Día de Los Muertos Festival (10/22)
Despite the name, the Día de Los Muertos Festival is a celebration of life and is a time to remember fondly those who have passed. This festival features music from local artists, traditional Mexican dances, sugar skulls, Lucha Libre, and displays of costumes and art related to the holiday’s cultural roots.
Art is at the center of this event to honor the dearly departed, as people process to an exhibition of traditional and contemporary alters by local artists. Guests are encouraged to wear their Muertos costumes and bring pictures to help construct a community altar for loved ones who have passed. The procession begins at City View Plaza and will finish behind Martin Luther King Jr. Library, on the San Jose State Campus, where the festival takes place. The festival will include a variety of activities and entertainment for the entire family, including a children’s art and culture camp, food and art vendors, and an altar exhibition artists’ talk.
Día de Los Muertos (10/29)
Calvary Cemetery, in association with the Silicon Valley Hispanic Chamber of Commerce, honors and remembers deceased family and friends at this cultural and spiritual celebration. Their 7th Annual Día de Los Muertos festival will feature traditional rituals, music, dance, face painting, children’s crafts, food, art, and a community altar for attendees to place their photos and memorabilia on.

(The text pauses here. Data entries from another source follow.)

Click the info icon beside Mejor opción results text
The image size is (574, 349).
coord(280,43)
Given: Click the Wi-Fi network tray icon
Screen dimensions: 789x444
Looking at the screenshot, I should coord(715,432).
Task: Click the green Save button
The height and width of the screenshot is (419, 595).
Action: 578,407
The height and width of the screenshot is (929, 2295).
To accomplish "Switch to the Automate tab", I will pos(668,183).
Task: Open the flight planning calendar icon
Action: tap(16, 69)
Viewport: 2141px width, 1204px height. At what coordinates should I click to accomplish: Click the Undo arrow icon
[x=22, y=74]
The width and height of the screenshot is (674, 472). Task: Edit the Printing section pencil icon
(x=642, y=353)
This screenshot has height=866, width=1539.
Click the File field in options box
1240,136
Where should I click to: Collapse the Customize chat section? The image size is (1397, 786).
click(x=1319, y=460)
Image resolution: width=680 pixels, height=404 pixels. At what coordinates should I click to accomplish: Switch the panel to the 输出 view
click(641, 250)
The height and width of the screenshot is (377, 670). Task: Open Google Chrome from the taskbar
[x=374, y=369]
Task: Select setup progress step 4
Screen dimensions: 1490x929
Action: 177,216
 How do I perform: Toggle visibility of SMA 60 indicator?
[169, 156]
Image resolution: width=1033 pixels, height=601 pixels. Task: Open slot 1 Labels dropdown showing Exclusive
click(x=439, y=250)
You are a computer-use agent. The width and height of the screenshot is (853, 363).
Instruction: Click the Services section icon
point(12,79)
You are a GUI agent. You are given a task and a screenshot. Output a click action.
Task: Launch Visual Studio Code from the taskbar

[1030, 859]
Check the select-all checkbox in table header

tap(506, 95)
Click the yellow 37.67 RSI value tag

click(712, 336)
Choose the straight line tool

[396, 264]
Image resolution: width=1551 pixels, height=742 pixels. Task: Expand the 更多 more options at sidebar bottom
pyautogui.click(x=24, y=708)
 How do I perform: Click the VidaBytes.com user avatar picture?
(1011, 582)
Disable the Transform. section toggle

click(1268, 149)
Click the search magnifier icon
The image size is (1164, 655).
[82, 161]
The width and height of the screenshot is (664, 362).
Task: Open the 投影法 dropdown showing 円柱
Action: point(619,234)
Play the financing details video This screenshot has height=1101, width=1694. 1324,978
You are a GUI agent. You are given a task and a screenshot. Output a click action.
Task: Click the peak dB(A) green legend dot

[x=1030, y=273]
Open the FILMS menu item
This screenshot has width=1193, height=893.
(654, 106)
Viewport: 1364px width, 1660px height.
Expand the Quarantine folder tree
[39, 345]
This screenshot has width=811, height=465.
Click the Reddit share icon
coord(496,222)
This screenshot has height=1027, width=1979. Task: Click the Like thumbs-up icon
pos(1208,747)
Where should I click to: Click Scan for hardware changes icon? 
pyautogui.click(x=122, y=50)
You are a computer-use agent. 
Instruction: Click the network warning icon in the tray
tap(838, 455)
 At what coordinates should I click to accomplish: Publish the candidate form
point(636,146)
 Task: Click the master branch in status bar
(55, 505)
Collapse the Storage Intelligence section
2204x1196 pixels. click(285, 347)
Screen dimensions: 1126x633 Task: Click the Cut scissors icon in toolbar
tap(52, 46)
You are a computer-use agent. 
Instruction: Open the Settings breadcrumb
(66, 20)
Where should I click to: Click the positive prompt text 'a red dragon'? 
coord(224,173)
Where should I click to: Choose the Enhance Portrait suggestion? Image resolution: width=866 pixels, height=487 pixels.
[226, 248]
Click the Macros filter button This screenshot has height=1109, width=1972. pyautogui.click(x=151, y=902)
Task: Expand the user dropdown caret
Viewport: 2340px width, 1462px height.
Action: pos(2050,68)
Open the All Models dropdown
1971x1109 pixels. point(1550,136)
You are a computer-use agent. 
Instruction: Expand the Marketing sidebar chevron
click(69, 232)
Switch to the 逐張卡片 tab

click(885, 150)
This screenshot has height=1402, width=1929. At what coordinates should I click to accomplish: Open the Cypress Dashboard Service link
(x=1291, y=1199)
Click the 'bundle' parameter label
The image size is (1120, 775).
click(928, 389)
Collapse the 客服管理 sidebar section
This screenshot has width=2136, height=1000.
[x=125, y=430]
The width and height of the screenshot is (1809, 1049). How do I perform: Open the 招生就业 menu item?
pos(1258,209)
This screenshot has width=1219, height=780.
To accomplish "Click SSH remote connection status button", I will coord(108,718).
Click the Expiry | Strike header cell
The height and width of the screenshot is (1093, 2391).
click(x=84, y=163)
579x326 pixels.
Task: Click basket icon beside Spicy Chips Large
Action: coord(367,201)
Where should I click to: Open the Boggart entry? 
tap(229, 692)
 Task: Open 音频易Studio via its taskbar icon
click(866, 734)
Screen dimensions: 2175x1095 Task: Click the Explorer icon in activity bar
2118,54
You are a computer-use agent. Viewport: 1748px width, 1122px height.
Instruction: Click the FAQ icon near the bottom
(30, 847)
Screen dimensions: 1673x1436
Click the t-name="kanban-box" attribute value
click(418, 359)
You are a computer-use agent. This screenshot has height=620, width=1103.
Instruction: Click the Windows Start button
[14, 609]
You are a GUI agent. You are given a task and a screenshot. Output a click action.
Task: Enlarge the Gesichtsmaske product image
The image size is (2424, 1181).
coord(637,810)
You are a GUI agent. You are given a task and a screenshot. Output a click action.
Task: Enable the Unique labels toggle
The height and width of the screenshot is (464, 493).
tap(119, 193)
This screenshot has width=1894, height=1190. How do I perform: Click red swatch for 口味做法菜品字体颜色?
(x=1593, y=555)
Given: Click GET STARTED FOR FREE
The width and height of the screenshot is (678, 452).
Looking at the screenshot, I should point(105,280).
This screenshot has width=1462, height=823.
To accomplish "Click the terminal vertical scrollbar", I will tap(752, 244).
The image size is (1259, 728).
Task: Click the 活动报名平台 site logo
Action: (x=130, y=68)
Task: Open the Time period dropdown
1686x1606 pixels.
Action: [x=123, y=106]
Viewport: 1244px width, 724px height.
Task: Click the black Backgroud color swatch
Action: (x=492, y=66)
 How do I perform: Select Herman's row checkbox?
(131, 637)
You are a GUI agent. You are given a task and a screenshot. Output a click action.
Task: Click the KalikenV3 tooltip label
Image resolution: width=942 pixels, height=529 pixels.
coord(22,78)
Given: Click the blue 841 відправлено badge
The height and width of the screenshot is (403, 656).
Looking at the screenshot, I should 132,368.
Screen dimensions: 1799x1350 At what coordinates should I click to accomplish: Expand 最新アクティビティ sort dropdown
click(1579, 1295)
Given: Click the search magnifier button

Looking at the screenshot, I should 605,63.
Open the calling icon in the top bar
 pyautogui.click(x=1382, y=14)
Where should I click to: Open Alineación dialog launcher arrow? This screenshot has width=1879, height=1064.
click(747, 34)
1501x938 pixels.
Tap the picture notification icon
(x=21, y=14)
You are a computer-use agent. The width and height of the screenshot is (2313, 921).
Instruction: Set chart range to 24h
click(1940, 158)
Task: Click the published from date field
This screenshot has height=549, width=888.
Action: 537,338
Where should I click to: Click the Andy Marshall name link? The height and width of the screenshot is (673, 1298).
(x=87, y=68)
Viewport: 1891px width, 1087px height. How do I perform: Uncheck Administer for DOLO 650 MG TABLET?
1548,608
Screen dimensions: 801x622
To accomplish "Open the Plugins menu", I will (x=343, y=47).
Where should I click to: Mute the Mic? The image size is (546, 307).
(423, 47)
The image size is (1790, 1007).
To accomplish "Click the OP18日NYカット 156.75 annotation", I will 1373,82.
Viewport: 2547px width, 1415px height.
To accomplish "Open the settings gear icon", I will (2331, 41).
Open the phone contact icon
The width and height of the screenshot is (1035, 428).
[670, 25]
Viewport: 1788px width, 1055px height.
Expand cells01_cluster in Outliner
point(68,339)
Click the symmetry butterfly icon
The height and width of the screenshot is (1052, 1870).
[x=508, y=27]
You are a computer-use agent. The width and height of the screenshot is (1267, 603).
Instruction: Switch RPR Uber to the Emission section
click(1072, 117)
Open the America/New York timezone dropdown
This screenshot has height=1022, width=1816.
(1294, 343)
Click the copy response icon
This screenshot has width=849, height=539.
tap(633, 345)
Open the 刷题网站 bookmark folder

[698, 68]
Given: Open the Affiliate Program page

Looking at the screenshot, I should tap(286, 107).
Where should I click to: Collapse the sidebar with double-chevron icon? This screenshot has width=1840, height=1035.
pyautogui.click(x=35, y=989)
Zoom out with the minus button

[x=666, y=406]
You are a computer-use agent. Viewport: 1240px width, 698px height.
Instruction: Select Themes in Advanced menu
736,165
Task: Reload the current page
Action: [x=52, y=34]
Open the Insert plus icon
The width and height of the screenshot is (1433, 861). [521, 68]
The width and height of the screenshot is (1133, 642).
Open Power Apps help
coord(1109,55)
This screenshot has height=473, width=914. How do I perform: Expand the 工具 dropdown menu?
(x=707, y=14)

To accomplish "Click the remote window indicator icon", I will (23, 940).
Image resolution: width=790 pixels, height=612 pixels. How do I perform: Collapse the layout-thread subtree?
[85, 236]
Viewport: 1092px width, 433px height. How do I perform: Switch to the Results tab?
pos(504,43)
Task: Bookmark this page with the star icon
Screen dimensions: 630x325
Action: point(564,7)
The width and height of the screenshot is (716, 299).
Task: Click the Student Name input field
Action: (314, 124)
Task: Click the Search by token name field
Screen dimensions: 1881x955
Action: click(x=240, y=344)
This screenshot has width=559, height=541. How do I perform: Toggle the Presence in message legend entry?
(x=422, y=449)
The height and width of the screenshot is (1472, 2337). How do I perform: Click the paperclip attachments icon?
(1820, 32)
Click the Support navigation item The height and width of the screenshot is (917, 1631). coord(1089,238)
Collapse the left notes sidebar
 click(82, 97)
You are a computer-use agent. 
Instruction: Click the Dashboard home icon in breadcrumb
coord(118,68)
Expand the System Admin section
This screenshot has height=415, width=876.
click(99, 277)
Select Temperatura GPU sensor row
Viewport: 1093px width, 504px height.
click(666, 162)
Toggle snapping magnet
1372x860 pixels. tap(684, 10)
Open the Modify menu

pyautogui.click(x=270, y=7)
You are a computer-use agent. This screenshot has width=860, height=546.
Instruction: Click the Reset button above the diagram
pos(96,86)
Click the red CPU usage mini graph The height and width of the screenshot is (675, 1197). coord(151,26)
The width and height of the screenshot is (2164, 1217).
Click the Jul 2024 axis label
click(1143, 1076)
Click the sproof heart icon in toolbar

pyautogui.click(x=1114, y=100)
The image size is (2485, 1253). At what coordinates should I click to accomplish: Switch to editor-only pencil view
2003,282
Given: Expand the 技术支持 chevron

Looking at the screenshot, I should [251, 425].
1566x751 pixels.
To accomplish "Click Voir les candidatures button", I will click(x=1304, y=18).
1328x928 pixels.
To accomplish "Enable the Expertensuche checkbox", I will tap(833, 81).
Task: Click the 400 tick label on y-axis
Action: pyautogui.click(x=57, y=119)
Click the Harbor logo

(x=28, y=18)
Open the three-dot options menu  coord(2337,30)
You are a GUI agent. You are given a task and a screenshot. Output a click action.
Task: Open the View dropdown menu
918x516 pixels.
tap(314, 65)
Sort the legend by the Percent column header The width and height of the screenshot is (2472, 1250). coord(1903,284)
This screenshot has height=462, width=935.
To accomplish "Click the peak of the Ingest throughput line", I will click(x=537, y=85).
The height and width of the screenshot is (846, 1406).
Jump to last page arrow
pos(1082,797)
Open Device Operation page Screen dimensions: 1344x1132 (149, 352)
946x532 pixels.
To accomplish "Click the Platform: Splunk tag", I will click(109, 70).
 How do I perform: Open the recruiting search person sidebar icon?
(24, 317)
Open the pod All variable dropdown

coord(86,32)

San Jose Museum of Art will host a festive family event with live performances, cultural demonstrations, and artmaking experiences for all ages. Dress up like a calaca, or skeleton performer, and participate in a costume contest. Marja van der Loo, curatorial associate, will give a Spanish-language tour of the exhibition Beauty: Cooper Hewitt Design Triennial. Decorate calaveras de azúcar, or sugar skulls, and explore other traditional activities during this day-long celebration.
La Ultima Parada San Jose (10/30)
San Jose’s long-standing Día de Los Muertos celebration, La Ultima Parada, is an all-day spectacular. La Ultima Parada plans to showcase the vibrancy of the Día de Los Muertos celebration and Mexican culture through a collection of cultural festivities, dances, and musical performances to honor the living and the dead. Adorned altars and a graveyard will be on display for the viewing pleasure of guests. The event will also include a ferris wheel and other family-friendly activities, like face-painting, sugar skull decorating, and mask-making. The School of Arts and Culture at Mexican Heritage Plaza, a contemporary cultural landmark in San Jose, opens its doors to La Ultima Parada, providing the perfect venue for this celebration.
A poor woodcutter, whose sole dream in life is to experience a day without hunger, is caught at a crossroads when his dream comes true. Teatro Visión’s Macario is a Día de los Muertos celebration full of music, dance, spectacle, and inspiration. This performance is based on B. Traven’s novel and the Academy Award-nominated film adaptation. The whole family can enjoy this show, and it makes a beautiful holiday tradition. This year’s performance features new choreography by Samuel Cortez, artistic director of beloved local folklórico group Los Lupeños de San José. Macario is performed in Spanish with English supertitles.